But here be some gems in the muck.

This chart from the article shows that Israeli students are way, way behind our kids in maths and science tests. But where are IT, cybersecurity experts and entrepreneurs coming from? Certain;y not from S’pore but from Israel. Btw, NS there helps develop the relevant skills, not like here.

Take another example. Estonia is just below us, behind us but it’s a high-tech nation full of tech entrepreneurs. And it has a tinier population: 1.2m.

 

And one reader asked a relevant question:

How does Singapore do when creating people who can apply the maths they are so good at to actual progress? Theoretical physics etc? Are there are lot of top Singaporean research scientists using this maths around the world in leading research centres, or financial centres etc? Would be interesting to know. Otherwise you are just training people to pass exams, which is not exactly something to envy or emulate.

Another reader made this snaeky comment:

Horses for courses! Singapore’s requirements of its future citizens differ from the UK. Strategically Singapore, small and without natural resource endowments, has to think about attracting FDI and providing educated manpower towards meeting that goal.

As many commentators have raised, the Singaporean education system has not translated into any discernible  advantages in the theoretical sciences. Singapore also lacks the military-industrial complex, that has always proved crucial in funding – throwing money, at ideas. So as a future competitor the rest of the world can rest easy.

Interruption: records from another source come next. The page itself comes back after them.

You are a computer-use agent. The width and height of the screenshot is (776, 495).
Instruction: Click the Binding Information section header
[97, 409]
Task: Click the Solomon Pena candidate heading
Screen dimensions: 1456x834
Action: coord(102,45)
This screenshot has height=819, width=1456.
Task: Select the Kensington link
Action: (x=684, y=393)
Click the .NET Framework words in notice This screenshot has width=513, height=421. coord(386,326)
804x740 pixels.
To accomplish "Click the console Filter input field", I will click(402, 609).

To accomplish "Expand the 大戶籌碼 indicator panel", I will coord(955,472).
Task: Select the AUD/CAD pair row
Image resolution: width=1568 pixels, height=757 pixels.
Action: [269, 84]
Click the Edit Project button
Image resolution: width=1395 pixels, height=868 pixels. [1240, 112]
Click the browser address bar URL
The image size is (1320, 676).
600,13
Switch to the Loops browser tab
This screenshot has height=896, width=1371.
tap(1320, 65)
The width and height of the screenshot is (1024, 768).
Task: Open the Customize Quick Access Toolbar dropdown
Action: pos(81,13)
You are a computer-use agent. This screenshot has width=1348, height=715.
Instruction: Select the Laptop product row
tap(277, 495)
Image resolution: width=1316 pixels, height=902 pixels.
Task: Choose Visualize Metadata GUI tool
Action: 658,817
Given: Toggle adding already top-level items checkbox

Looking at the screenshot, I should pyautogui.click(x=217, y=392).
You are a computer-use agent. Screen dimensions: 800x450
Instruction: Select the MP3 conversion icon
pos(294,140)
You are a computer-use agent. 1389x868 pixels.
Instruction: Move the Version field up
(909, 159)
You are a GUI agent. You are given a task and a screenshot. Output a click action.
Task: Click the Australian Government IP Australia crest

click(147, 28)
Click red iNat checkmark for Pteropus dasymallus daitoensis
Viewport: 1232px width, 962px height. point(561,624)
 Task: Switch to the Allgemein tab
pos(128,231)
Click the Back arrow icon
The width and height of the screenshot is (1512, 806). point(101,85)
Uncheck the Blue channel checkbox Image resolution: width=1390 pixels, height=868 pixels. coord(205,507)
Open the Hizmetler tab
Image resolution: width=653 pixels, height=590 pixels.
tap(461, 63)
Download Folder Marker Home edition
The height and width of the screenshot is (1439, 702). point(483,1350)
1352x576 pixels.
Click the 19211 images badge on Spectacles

They’ll make good obedient workers – and students, though!

Then there’s this:

I used to interview a lot of students for the global graduate recruitment programme at my bank.  I came across a fair few from Singapore and think your comment is spot on.  You can tell that they would be very diligent employees and they were generally very competent at maths and the usual maths puzzles, but once you asked a question about for example geopolitical risks, they would often really flounder.  Since we were looking to recruit traders and risk managers, this was a big issue.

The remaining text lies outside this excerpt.